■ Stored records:

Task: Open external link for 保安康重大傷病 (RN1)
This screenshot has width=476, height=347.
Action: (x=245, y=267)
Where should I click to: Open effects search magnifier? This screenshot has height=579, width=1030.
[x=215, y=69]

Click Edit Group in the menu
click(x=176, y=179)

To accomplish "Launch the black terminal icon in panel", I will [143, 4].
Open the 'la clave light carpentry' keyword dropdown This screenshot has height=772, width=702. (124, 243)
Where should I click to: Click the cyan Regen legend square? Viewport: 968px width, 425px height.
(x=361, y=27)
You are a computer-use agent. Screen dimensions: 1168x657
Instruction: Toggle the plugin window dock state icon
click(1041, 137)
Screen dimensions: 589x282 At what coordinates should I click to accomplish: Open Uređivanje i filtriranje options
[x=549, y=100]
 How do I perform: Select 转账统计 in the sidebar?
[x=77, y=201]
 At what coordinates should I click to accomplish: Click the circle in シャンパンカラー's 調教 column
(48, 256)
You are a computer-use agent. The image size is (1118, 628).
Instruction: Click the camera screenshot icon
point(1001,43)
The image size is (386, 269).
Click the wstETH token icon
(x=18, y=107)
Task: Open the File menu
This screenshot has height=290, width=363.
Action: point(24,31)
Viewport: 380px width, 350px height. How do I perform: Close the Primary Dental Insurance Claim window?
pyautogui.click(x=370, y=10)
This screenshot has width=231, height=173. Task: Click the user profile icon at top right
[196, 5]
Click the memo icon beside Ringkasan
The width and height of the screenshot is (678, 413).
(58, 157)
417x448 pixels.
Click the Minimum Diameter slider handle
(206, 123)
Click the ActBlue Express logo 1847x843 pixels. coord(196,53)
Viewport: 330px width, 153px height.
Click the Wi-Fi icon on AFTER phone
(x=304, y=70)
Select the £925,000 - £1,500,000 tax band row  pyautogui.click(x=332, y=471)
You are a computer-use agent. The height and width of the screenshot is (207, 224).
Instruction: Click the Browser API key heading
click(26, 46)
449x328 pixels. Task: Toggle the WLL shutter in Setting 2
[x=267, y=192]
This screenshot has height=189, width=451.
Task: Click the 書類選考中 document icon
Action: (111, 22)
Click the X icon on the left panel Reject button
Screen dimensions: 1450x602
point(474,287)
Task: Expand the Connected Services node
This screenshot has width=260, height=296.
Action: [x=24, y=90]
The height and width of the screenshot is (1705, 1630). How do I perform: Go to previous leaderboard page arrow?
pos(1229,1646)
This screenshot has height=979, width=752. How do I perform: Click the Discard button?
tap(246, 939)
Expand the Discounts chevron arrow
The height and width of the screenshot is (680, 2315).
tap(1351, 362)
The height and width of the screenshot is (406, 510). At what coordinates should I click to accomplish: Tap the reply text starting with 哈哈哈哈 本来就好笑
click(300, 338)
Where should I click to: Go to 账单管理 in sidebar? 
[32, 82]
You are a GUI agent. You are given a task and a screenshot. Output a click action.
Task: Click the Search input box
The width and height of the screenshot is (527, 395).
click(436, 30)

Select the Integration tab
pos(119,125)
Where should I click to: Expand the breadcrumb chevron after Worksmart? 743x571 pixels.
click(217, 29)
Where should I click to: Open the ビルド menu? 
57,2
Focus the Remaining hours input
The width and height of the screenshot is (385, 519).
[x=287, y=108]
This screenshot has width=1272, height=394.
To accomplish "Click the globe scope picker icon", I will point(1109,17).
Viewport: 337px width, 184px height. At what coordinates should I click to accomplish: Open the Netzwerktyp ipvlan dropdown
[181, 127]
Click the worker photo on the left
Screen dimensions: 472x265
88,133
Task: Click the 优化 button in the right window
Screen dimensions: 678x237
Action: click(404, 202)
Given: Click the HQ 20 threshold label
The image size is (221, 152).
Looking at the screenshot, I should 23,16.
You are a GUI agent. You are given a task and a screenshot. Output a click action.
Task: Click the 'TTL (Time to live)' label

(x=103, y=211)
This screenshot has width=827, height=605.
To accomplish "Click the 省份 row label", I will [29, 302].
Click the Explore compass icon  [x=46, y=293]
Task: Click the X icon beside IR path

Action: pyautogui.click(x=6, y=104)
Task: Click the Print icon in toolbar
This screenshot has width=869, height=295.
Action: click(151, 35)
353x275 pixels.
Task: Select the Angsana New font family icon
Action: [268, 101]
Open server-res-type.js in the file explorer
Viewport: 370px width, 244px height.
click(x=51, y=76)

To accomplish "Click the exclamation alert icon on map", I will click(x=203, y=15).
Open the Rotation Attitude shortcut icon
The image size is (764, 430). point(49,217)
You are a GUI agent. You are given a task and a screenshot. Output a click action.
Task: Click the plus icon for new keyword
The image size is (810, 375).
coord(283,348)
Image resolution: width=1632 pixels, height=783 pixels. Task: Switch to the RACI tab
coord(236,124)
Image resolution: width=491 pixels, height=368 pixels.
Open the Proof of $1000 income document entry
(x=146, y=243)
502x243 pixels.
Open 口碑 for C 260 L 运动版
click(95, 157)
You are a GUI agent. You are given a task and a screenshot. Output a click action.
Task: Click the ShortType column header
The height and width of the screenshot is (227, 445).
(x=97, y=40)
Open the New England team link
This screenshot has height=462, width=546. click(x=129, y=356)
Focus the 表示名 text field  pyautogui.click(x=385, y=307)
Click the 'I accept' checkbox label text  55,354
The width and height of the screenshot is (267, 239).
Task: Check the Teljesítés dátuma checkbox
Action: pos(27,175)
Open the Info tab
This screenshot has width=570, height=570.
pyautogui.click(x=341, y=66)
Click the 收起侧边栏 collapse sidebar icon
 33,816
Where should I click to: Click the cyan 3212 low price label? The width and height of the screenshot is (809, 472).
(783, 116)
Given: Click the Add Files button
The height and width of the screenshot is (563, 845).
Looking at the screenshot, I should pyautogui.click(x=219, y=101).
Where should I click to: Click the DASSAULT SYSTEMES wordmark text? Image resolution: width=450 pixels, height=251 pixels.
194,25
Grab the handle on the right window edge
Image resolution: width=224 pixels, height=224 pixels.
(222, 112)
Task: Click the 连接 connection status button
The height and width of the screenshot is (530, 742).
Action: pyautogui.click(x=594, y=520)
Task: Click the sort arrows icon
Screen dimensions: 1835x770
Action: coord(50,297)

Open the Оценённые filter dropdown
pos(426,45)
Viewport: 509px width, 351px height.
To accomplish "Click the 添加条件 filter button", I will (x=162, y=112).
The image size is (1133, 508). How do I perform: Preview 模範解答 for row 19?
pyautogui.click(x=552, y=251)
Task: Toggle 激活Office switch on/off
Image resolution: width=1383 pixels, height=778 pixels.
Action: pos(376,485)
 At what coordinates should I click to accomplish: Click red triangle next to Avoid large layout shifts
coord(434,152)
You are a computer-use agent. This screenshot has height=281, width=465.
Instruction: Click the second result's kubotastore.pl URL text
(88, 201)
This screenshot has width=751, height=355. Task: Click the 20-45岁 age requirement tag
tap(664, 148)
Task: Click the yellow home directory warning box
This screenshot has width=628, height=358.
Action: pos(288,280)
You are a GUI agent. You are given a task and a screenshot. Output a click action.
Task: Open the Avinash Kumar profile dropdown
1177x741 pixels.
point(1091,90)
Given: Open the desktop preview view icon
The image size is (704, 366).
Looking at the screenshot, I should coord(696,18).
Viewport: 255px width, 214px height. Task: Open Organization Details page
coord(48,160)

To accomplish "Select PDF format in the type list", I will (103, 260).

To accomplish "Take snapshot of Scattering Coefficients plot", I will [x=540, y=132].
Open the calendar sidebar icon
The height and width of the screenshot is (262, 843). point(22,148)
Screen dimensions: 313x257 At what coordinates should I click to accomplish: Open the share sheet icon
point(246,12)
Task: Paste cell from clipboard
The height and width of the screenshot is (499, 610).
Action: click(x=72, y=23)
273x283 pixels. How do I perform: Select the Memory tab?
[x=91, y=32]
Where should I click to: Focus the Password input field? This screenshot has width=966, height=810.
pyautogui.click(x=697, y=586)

■ Work instruction:
Give back exactly the lines above, from the line containing "Instruction: Click the second" through the line containing "Task: Click the yellow", with both end lines and nothing more.

■ Completed task:
Instruction: Click the second result's kubotastore.pl URL text
(88, 201)
This screenshot has width=751, height=355. Task: Click the 20-45岁 age requirement tag
tap(664, 148)
Task: Click the yellow home directory warning box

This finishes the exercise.